While most of the economic numbers through the region paint a grim picture, the shining light has been residential real estate. 

“This has been the market that has been doing really well all throughout this and surprisingly so,” Silverstein said of the trend that is defying predictions that the housing market would suffer as unemployment climbed.

Boulder ranks seventh in terms of the highest median home prices in the country, with the metro-Denver area ranking 14th, Silverstein said. The good news is national median home prices are increasing at a faster rate than those locally, she said.

“Although we continue to see some home appreciation, our appreciation did start to temper a bit,” she said, adding she expects the trend to continue into 2021. 

Apartment lease prices in the region also started to level out, with metro-Denver rents increasing about a half a percent. In Longmont, the increases were 2% to 3%, Silverstein said. 

She attributed the tempering in housing prices to “catching up” with construction activity, adding building is on pace to keep up with population growth, which for the Denver-metro region is the lowest it's been since the early 2000s. 

The region has experienced fewer births and fewer people moving into the area, likely due to concerns about employment and people wanting to stay in place, a trend seen across the nation, Silverstein said.

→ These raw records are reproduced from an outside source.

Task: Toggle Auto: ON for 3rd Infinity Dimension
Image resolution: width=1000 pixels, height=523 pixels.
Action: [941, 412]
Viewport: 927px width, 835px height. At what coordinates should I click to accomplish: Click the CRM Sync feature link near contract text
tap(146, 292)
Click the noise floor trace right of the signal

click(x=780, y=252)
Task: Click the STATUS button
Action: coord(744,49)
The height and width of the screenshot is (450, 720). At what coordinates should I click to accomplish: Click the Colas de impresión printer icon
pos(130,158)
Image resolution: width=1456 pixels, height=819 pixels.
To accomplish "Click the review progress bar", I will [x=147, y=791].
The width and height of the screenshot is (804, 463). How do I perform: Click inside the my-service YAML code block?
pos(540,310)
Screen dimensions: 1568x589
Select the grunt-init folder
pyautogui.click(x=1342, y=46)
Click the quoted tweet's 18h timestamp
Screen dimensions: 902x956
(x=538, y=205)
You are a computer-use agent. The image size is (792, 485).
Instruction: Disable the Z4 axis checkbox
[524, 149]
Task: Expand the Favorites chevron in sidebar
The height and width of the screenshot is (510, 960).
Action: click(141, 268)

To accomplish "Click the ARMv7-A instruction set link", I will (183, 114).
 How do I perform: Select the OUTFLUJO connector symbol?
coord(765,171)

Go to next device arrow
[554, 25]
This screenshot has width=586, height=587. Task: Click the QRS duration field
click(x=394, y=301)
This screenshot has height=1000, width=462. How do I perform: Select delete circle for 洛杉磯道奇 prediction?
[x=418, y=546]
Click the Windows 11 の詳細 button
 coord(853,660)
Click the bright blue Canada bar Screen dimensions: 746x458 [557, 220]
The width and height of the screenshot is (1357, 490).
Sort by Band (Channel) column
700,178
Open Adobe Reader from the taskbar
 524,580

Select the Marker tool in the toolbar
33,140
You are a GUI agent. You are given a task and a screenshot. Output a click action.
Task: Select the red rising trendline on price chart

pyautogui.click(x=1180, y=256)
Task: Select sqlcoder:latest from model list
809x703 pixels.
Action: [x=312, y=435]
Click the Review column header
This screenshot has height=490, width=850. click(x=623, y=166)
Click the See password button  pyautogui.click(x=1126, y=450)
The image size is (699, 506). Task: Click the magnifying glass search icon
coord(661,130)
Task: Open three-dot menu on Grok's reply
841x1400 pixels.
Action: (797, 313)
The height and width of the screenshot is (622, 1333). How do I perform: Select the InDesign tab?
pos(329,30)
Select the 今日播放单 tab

Baby boomers make up the second largest population group in Boulder County, with Gen Z being the largest with nearly 10,000 more people. This is good for the local economy, Silverstein said, because the baby boomer generation holds the most assets and likely will spend the most money. The Gen Z group is primarily college-age adults without much current spending power, she said.

Nationally, consumer spending is up 21.6% for retail and 11.5% for grocery. In Colorado the increases were smaller at  19.4% for retail and 7.1% for grocery. Silverstein attributes the slower growth in Colorado to a decrease in tourism spending.

Spending at Colorado restaurants and hotels is down 28.8% versus 17.5% nationally, and state spending on entertainment and recreation fell by 68.7% beating national averages by 13 percentage points, Silverstein said. 

Transportation spending in the state is down 52.7% compared to 42% nationally. 

Health care spending is down 12.4% in Colorado and 7% nationwide, which Silverstein partially attributed to a decrease in elective surgeries

“Colorado spending has not been quite as robust as what we have seen at the national level,” Silverstein said.

However, she said she sees cause for optimism.

 “We will get through this … It is going to feel oh so much better by the middle of the year. We are going to be able to get out and about, to get out there to see some of our businesses opening up again and once more, growing within our region,” Silverstein said.